Yıllarca militarizm eleştirisi yapan Alman Yeşilleri, ordunun yürüttüğü halkla
ilişkiler çalışması dâhilinde, tam da bu sebeple, “Alman devletinin değerlerini
dünya genelinde savunduklarını” düşündükleri orduya katılıp bir hafta askerî
eğitim almışlardır.[2] Liberalizmin iliklerine işlemiş sömürgecilik ve
askerîlik, görülmelidir.
Tüm bunlar olup biterken sosyalist hareket, CHP
gölgesine, onun koltuk altına sığındığı için herkese hükümete (cambaza)
bakmalarını söylüyor.

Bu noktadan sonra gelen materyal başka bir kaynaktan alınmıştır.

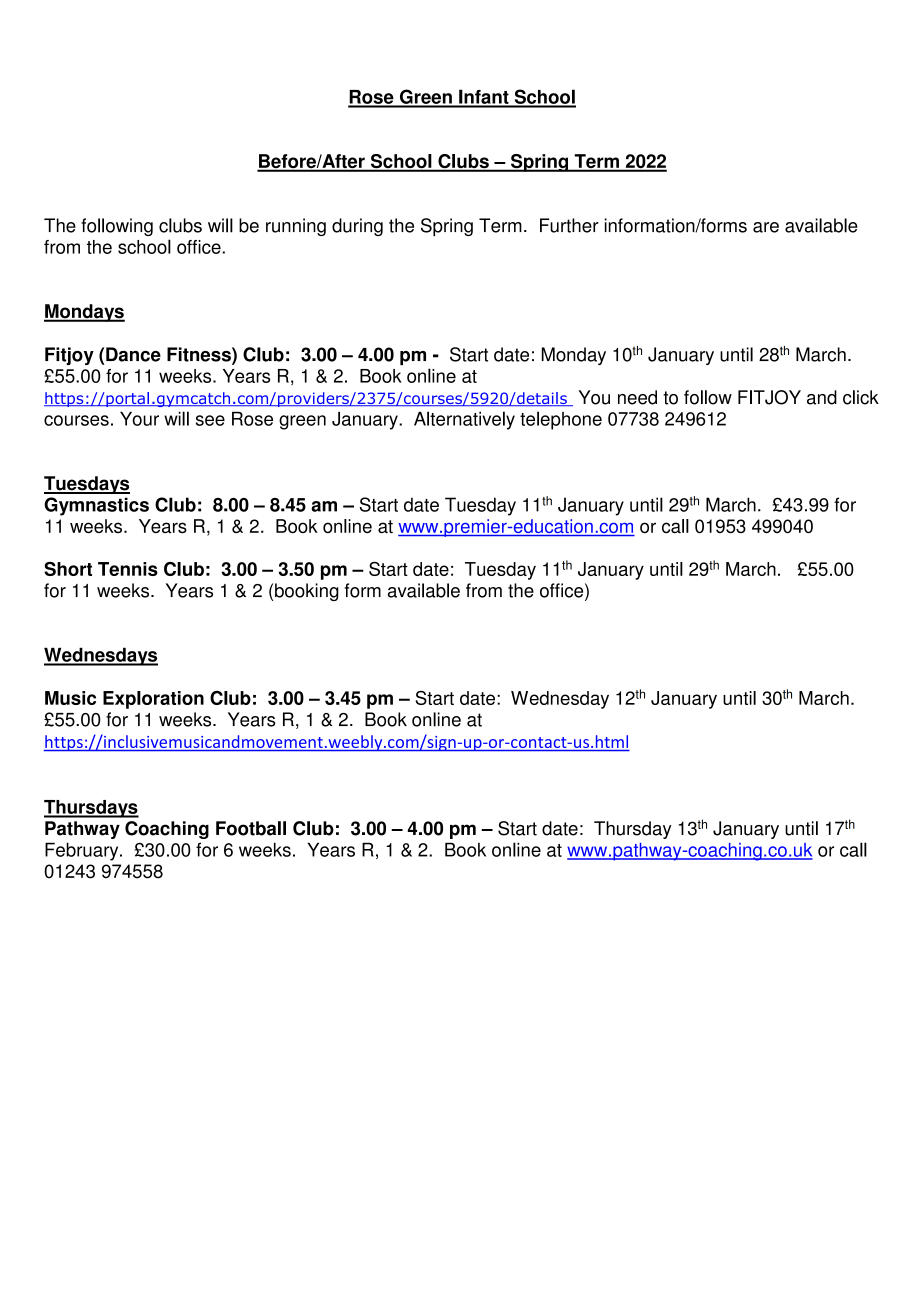 The image size is (924, 1308). Describe the element at coordinates (83, 851) in the image. I see `February` at that location.
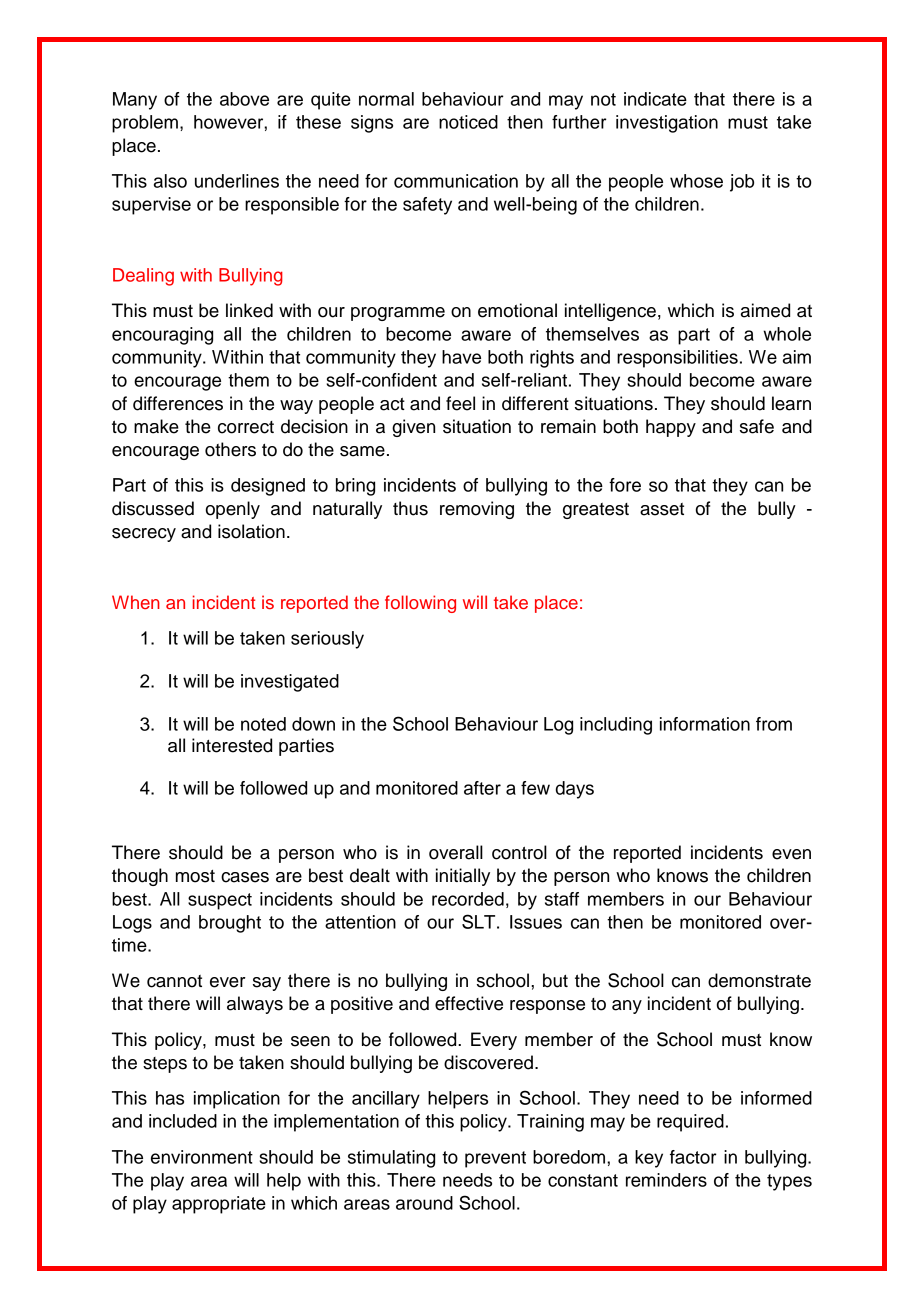 This document has height=1308, width=924. What do you see at coordinates (468, 122) in the document?
I see `noticed` at bounding box center [468, 122].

Ona göre, hükümet eleştirilmeli, devlet
eleştirilmemelidir. Devletin Suriye, Libya, Yunanistan, Ermenistan bağlamında
öne çıkarttığı emeller incelenmiyor, tüm bunlar, bir avuç kişinin kişisel
hırsları üzerinden ele alınıyor, Erdoğan ve ailesinin özel çıkarları
bağlamında değerlendiriliyor. Oysa bu türden gelişmelerde devletin elini
görmek gerekir. Son yapılan gözaltılar, sis bombası olarak ele alınmalıdır.
* * *
Doksanlarda Fethullah Gülen bir vaazında küçük burjuvalara seslenir ve özünde onlara, “siz ne yaparsanız yapın, hangi günahı işlerseniz işleyin, tüm günahlarınız, suçlarınız benim hesabıma yazılacak” der. Küçük burjuvanın ruhunu ve elini rahatlatmak isteyen bu cümle, Gülen’in kişisel hesabının, kişisel planının veya kişisel kavgasının bir sonucu değildir. Gülen gibi isimlerin kişisel hesabı, planı veya kavgası olamaz.
Gülen’in küçük
burjuvaların sırtındaki yükü almak, o sırtı sıvazlamak, o küçük burjuvaları
rahatlatmak istemesinin sebebi, devletin ve sermayenin yeni dönemdeki
ihtiyaçları uyarınca girdiği yolda aranmalıdır. “Neoliberalizm” olarak kodlanan
dönemde devlet bir açıdan daraltılmakta ama öte yandan STK’lar, vakıflar,
dernekler, popüler isimler üzerinden o kendisini yeniden örgütlemektedir.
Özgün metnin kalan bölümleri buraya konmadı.